The previous version of AVG’s free antivirus package won a Highly Commended award in our Reliability and Service Awards 2007 as voted by PC Authority readers, and this new version benefits from the clean, blue design that debuted last month in the commercial AVG Internet Security Suite.
As with its paid-for cousin, all the modules are accessed from one console. You get the same antivirus and antispyware components as in the full security suite, making AVG Free a competent if not record-breaking virus detector. When we tested it against some current malware, it identified 22 out of 28 threats, while the A-Listed Kaspersky Anti-Virus 7 spotted 24.
Naturally, the free version doesn’t have all the commercial product’s features. You don’t get any sort of firewall, nor the anti-spam module, though the package does integrate with your email client to stop mail-based attacks. It also includes the new LinkScanner feature, which the company acquired last year when it bought out Exploit Prevention Labs.
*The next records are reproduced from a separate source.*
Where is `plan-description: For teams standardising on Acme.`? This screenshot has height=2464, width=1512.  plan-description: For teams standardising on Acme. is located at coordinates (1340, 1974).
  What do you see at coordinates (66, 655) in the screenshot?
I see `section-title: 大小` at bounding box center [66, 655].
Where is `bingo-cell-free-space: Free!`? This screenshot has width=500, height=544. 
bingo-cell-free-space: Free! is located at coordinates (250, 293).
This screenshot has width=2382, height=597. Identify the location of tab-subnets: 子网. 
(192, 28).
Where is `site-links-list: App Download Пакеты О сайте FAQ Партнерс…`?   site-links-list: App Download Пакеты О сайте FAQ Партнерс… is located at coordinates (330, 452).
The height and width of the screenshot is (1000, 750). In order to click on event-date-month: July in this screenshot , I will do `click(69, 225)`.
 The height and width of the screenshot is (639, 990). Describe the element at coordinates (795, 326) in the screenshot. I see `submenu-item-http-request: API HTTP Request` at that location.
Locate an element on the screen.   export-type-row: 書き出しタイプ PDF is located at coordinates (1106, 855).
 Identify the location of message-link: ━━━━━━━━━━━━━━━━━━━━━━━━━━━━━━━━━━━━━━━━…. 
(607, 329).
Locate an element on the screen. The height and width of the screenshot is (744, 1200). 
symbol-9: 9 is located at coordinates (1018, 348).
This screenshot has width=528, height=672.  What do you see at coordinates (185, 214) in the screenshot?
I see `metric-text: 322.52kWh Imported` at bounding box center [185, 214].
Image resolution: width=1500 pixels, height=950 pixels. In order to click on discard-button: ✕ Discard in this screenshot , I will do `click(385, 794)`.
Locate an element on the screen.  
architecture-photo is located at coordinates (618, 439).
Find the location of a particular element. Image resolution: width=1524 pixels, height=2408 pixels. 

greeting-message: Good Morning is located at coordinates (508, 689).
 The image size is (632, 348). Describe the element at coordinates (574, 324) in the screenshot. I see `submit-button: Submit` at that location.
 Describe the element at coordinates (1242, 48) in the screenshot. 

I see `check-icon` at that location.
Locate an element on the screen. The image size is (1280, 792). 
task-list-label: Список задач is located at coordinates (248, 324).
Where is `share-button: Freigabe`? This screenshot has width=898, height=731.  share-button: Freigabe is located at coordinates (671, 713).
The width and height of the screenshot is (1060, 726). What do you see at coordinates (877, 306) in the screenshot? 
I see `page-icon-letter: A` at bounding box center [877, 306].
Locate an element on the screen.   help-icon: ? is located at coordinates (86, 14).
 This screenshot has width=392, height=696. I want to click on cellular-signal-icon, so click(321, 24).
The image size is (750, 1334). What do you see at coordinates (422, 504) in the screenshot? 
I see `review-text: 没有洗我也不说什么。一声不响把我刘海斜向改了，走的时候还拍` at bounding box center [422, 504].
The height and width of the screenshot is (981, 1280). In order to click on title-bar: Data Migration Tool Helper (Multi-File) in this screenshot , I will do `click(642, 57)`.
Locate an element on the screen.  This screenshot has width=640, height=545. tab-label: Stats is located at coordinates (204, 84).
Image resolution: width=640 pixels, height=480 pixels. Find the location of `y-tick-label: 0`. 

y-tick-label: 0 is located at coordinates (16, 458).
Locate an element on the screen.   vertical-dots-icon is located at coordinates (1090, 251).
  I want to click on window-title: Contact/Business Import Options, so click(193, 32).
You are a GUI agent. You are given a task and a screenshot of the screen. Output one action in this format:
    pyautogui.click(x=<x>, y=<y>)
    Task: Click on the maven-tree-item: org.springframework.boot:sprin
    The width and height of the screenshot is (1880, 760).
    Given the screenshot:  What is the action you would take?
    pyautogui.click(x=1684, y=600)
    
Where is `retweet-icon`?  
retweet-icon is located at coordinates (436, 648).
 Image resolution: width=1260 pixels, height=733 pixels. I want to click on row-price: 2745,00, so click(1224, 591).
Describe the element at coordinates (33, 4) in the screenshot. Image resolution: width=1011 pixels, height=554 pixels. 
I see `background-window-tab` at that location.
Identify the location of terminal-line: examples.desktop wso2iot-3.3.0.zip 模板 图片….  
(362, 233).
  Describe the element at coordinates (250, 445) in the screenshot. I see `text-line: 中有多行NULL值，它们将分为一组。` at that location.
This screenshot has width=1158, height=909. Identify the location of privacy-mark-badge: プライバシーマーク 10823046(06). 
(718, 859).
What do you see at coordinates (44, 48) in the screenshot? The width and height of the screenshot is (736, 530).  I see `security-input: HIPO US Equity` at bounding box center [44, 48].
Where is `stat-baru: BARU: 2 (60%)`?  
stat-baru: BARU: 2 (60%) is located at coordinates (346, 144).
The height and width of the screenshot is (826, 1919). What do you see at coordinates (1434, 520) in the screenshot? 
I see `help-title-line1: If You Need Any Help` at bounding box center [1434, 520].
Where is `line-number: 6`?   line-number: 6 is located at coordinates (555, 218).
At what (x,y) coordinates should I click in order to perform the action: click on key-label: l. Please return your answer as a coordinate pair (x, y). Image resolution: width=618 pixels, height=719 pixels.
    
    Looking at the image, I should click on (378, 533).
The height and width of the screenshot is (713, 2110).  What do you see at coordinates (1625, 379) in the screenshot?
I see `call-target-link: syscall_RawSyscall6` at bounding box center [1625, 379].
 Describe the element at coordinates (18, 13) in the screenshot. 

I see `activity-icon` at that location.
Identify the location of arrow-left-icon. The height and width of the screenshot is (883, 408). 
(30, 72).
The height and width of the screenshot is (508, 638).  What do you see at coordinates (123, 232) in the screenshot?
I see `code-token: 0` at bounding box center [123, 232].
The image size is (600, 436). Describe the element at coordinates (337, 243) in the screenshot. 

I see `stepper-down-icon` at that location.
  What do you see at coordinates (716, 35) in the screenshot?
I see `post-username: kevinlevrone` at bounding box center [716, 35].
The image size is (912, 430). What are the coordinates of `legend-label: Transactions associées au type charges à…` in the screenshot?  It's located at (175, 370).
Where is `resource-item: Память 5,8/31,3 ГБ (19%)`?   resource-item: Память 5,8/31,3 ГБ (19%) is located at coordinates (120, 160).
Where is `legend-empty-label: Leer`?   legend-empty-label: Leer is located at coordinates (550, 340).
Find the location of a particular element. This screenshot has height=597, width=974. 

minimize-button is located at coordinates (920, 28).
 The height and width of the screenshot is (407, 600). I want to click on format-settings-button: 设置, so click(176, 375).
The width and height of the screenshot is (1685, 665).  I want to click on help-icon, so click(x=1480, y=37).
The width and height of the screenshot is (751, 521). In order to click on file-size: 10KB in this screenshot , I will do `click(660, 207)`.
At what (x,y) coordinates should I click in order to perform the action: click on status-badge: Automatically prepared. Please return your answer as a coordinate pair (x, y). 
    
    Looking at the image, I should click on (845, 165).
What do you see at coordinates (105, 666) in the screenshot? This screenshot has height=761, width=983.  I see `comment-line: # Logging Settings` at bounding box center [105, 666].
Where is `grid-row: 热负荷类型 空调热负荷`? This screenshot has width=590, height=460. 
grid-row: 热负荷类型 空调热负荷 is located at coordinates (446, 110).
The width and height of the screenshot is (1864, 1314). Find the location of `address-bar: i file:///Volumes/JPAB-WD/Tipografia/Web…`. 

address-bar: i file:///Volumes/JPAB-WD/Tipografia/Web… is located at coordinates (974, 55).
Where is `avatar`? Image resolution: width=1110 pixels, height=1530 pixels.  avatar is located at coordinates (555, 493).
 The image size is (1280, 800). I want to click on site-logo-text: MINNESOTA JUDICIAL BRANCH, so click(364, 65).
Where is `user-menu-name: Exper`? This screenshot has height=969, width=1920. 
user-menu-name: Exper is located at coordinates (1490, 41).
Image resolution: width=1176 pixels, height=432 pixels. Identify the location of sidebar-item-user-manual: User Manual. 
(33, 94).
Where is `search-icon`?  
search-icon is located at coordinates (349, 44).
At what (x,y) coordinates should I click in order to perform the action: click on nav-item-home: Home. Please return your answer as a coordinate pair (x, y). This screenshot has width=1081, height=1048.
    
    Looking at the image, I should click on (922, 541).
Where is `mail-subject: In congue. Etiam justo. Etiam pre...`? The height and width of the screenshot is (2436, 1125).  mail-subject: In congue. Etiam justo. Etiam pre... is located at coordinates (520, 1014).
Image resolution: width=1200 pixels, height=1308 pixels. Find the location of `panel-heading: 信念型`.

This browser plug-in integrates with Google, Yahoo and MSN, automatically scanning the pages returned as search results and highlighting potentially dangerous links before you click on them. You can also optionally have your results sent anonymously back to AVG, to help expand its database.
AVG warns you should still surf cautiously, though, as this free edition lacks the commercial package’s sandboxing feature that tests out unknown code in a secure environment. It also comes with no technical support, and – in the package’s only conspicuous piece of pushiness – the optional web toolbar includes a Yahoo search box which can’t be hidden, and a greyed out “Active Surf-Shield” button that tries to upsell you to the full package.
This is easy to forgive in a free download. AVG Anti-Virus Free Edition 8 is less intrusive than its free competitor Avira Antivir and more usable than it was previously. And in LinkScanner it offers a genuinely valuable new feature.
This article appeared in the August, 2008 issue of PC Authority.